The future of satellite internet will begin with a very short flight. On July 16, Starship will carry 20 third-generation Starlink satellites into space for the first time. These satellites are capable of delivering gigabit data speeds to consumers. Just twenty minutes after separating from the launch vehicle, they will enter the atmosphere and burn up. None of them will remain in orbit because the flight will be suborbital.

Suborbital Mission
Starship will conduct a suborbital flight, meaning it will not complete a full orbit around Earth. The trajectory has been deliberately selected to ensure that the satellites leave it and burn up in the atmosphere during reentry. According to PCMag, the launch has a purely experimental purpose: to test Starship’s ability to carry and deploy the new generation of satellites.

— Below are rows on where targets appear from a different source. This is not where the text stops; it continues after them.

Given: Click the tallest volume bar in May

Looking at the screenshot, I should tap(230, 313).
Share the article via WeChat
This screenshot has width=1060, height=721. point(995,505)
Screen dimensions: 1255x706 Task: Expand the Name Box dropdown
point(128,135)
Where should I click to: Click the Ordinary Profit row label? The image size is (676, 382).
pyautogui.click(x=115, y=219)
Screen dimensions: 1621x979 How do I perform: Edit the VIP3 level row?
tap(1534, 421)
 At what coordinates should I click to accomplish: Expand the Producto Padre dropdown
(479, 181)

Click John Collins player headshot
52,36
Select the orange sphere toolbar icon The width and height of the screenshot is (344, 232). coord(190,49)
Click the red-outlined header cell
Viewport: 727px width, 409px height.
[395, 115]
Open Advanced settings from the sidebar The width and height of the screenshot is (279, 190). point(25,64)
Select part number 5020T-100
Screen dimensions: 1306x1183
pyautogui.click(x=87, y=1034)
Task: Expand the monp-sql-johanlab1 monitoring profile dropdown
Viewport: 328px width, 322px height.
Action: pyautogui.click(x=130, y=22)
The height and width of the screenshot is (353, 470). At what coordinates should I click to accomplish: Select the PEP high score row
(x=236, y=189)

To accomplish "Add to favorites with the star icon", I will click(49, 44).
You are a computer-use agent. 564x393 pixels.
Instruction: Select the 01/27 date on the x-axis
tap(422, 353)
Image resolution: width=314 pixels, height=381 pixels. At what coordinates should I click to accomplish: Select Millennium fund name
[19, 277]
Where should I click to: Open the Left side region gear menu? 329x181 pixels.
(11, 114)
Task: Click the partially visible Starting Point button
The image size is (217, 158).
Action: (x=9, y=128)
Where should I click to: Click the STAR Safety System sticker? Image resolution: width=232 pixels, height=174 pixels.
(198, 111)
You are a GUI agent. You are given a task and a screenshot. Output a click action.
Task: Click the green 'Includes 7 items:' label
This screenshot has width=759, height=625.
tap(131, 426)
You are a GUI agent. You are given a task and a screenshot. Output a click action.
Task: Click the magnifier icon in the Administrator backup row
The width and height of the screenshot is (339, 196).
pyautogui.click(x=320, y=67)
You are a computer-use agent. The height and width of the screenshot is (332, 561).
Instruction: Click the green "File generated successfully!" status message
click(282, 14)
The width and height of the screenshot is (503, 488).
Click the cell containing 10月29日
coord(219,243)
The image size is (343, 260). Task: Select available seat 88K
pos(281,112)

During the previous flight in May, the spacecraft carried only steel simulators replicating the mass and dimensions of the V3 satellites. This time, the company will obtain real data on satellite performance in space, although only for a short period. Six of the twenty satellites have also been equipped with cameras to collect thermal data on Starship’s heat shield during reentry.
In addition to deploying the satellites, Flight 13 is expected to complete two other key objectives that were not achieved during the May flight. These include restarting the upper stage’s Raptor engine during the coast phase—the period when the engines are shut down and the spacecraft moves by inertia—and performing a controlled landing of the Super Heavy booster in the Gulf of Mexico. SpaceX now says it has introduced hardware modifications to improve the reliability of engine relighting.
Overview of the key objectives of Starship’s 13th test flight, including the deployment of Starlink V3 satellites. Video: Spaceflight Now
A Leap in Performance
There is an enormous gap between the second and third generations of Starlink satellites. V2 Mini satellites weigh up to 600 kilograms, while each V3 satellite weighs between 1,500 and 2,000 kilograms. Each new satellite can provide up to 1 Tbps of capacity, ten times the performance of its predecessors. Uplink capacity has increased twenty-fourfold.
These specifications mean that Starlink will be able to compete with terrestrial fiber-optic networks for the first time. There is, however, one limitation. Because of their considerable size and mass, V3 satellites cannot be launched aboard Falcon 9. Only Starship is capable of carrying up to 60 of them in a single flight. According to the company’s regulatory filings, one such launch would add a total of 60 Tbps of capacity to the constellation.
The comparison of cost per unit of capacity is even more striking. A Falcon 9 launch costs an external customer approximately $74 million and adds about 2.5 Tbps of capacity. Starship is estimated to cost less than $10 million per launch while delivering twenty-four times more capacity. According to these calculations, the cost per gigabit per second would fall by more than an order of magnitude.
Testing Ahead of Deployment
SpaceX plans to launch operational V3 satellites by the end of 2026. Before that can happen, the company must demonstrate that Starship can reliably complete full orbital flights and that the satellites can deploy and activate correctly after separation. If the July 16 flight is successful, the next test could already be orbital.
A separate series of challenges involving ground infrastructure also lies ahead. SpaceX has already presented a new generation of terminals that are more compact, more convenient for travel, and optimized for V3 capabilities. However, the true transition to gigabit satellite internet will begin only when hundreds of upgraded satellites reach their operational orbits.

Starship’s success is important not only for Starlink. NASA is relying on a modified version of Starship V3 equipped with a docking adapter as part of the Artemis III mission as early as next year. The crew will not enter Starship, but the interaction between the two spacecraft will be tested when Orion docks with the lunar lander. According to Spaceflight Now, this is one of the key stages preceding the Moon landing.